For high-throughput DMA¶
- Prefer
global <-> sharedmovement for cooperative staging. - Use enough participating threads. A warp-sized or larger cooperative group is the common case.
- Keep source and destination ranks aligned.
- Use ordinary byte-sized or larger element types.
- Reserve
localfor private tiles, not as the default performance path.
If these conditions do not hold, the compiler can still generate a correct copy, but it may fall back to a simpler path.
For TMA¶
- Use it on SM90+.
- Keep the tile shape fixed from the host's point of view.

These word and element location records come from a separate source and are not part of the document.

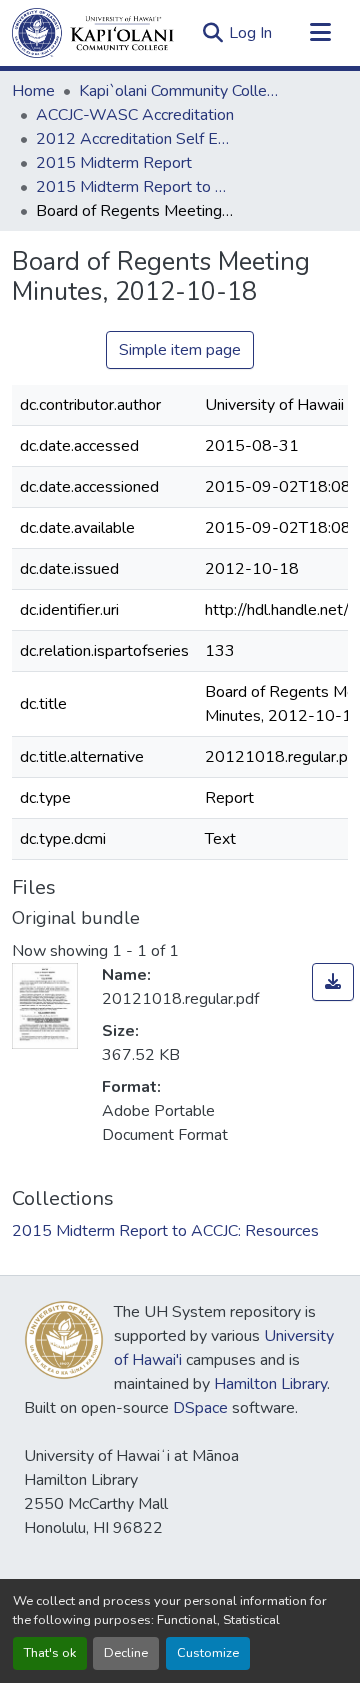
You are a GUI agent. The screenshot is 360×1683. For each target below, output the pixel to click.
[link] (333, 982)
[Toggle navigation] (320, 33)
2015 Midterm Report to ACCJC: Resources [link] (136, 187)
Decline (126, 1653)
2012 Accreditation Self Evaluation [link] (136, 139)
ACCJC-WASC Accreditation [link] (135, 115)
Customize (208, 1653)
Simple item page (180, 350)
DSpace (200, 1408)
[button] (93, 33)
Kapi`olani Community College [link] (179, 91)
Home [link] (33, 91)
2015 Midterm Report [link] (114, 163)
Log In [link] (250, 33)
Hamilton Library (270, 1384)
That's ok (50, 1653)
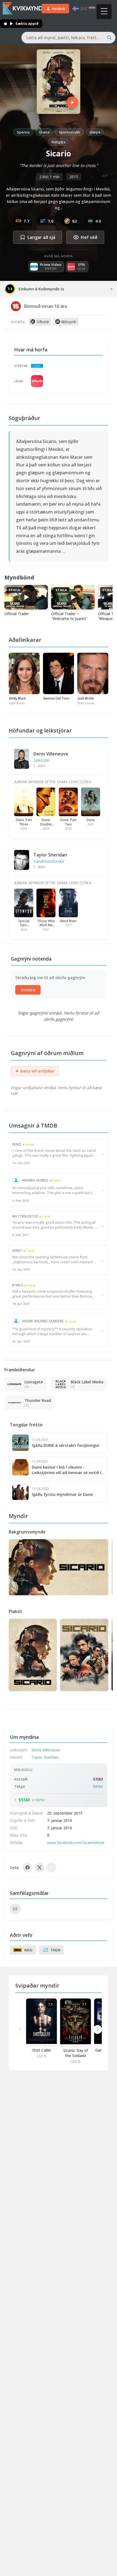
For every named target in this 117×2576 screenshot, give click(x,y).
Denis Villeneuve (50, 754)
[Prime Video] (37, 366)
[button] (97, 2029)
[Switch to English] (84, 8)
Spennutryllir (69, 132)
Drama (44, 132)
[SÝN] (37, 381)
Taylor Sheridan (50, 855)
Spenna (23, 132)
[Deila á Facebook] (27, 1867)
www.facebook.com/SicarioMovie (75, 1842)
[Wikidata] (15, 1908)
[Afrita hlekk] (51, 1867)
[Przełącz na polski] (92, 8)
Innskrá (28, 989)
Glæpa (95, 132)
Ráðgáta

- Stage into shared memory.
- Add
.zfillfor partial tiles that feed full-tile consumers.
Checklist¶
By the end of this chapter, the new pieces of syntax should mean the following:
| Syntax | Meaning |
|---|---|
dma.copy src => shared |
Move a tile into shared memory. |
tma.copy src => shared |
Use Hopper TMA to move a tile into shared memory. |
dma.copy.async ... |
Start a non-blocking DMA transfer. |
wait f |
Wait until future f is ready to consume. |
future.data |
Access the moved tile. |
future.span |
Access the moved tile's shape. |
dma.transp<...> |
Permute dimensions during transfer. |
dma.pad<...> |
Pad during transfer with an explicit fill value. |
.zfill |
Zero-fill out-of-bounds positions in partial tiles. |
.swiz<N> |
Choose a shared-memory swizzle layout. |
chunkat(...) |
Select one equal tile from a regular tiling. |
subspan(...).at(...) |
Select a tile by explicit tile extents and tile coordinates. |
view(...).from(...) |
Select a tile by explicit extents and explicit element offsets. |
tile # i |
Compose tile and in-tile coordinates into a global coordinate. |
#tile |
Ask for the extent of the tile axis. |
The next chapter builds on this by overlapping movement with compute. Once you can think of a kernel as a loop that repeatedly stages tiles and computes on staged tiles, double buffering and pipelining become natural extensions rather than new ideas.